● Task details
Go line by line through the entries below and count those containing the string "glaucoma"; give only the count.

● Material for the task
* * * * * * *
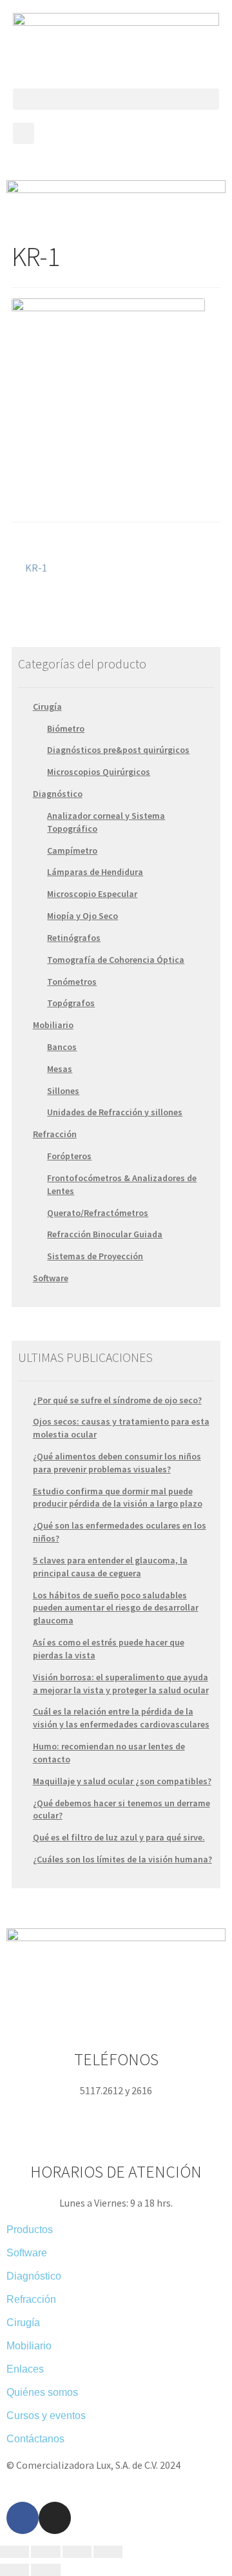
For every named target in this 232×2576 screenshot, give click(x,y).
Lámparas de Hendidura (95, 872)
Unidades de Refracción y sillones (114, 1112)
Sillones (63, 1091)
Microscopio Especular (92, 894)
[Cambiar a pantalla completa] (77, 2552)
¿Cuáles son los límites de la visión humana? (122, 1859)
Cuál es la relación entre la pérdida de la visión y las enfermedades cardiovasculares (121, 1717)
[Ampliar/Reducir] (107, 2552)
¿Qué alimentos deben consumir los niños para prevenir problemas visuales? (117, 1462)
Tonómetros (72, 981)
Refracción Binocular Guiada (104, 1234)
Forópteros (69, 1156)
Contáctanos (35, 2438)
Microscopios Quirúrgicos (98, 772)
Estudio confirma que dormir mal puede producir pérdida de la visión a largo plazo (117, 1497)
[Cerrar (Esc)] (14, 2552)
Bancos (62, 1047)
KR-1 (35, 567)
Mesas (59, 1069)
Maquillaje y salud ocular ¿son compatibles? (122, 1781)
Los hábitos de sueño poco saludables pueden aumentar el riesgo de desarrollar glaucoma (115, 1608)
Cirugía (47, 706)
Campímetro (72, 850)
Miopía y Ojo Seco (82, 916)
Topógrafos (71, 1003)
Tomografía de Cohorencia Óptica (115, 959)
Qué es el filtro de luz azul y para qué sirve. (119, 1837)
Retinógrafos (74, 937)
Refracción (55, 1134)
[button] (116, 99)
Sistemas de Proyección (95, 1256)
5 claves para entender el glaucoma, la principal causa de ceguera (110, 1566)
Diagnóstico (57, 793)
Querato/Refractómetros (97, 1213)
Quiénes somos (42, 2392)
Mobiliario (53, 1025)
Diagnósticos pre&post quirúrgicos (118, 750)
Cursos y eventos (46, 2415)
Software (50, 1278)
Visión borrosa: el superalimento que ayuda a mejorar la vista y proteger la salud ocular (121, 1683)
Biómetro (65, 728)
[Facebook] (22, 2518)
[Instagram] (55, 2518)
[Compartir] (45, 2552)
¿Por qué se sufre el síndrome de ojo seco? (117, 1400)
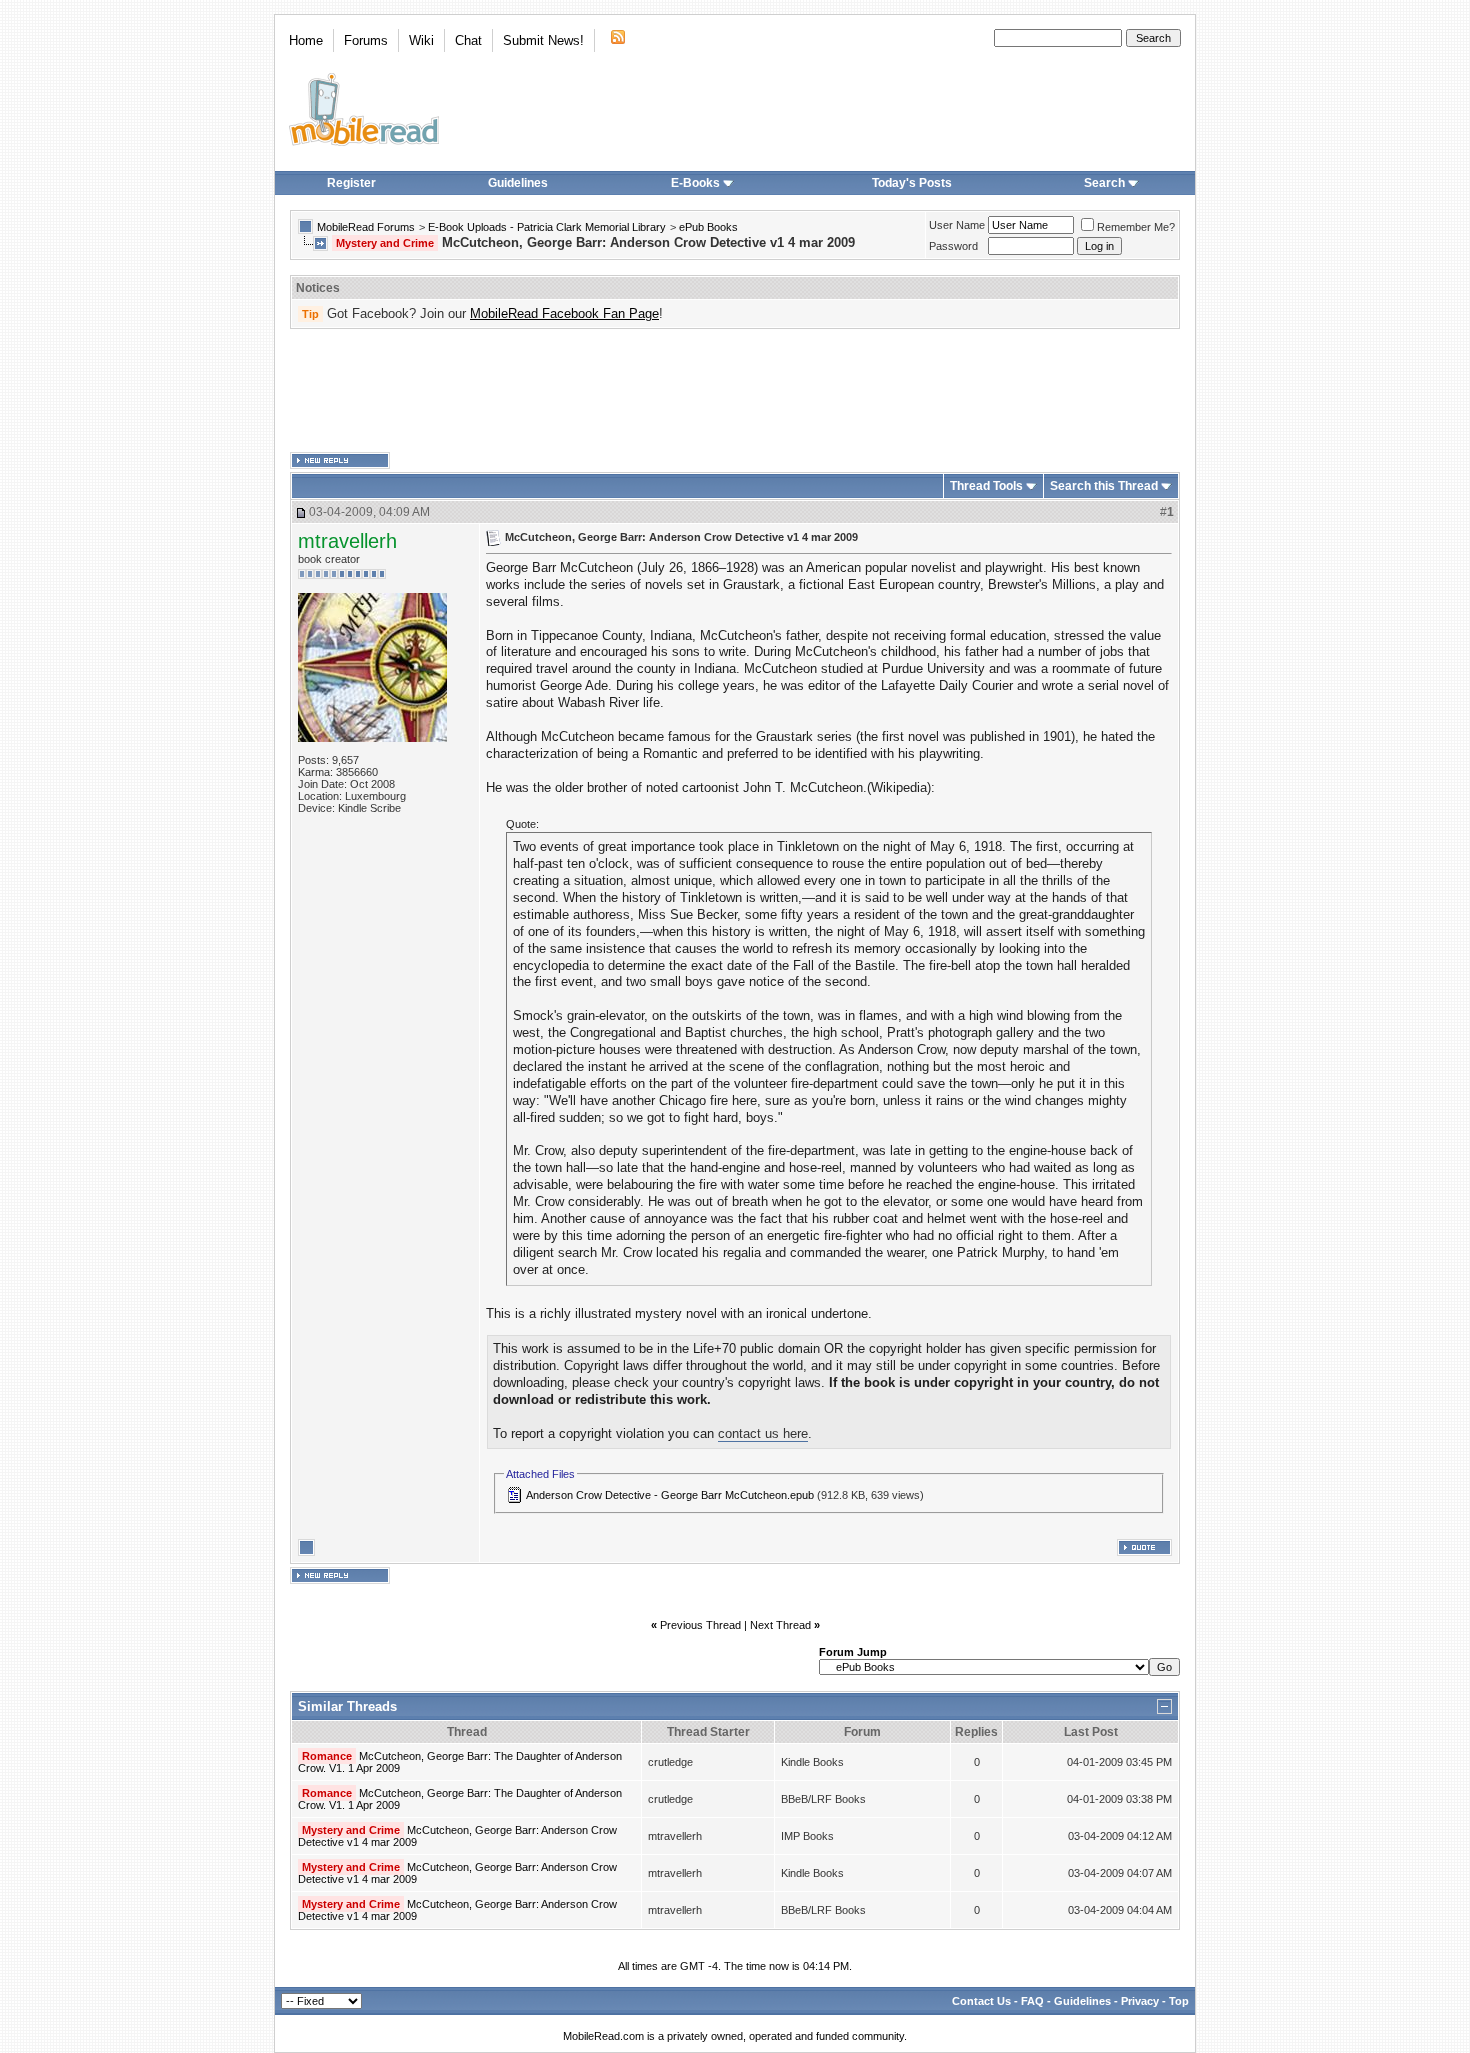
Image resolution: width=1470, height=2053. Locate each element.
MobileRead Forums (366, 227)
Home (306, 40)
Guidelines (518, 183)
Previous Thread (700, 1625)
* * * * * * *
● Task response
2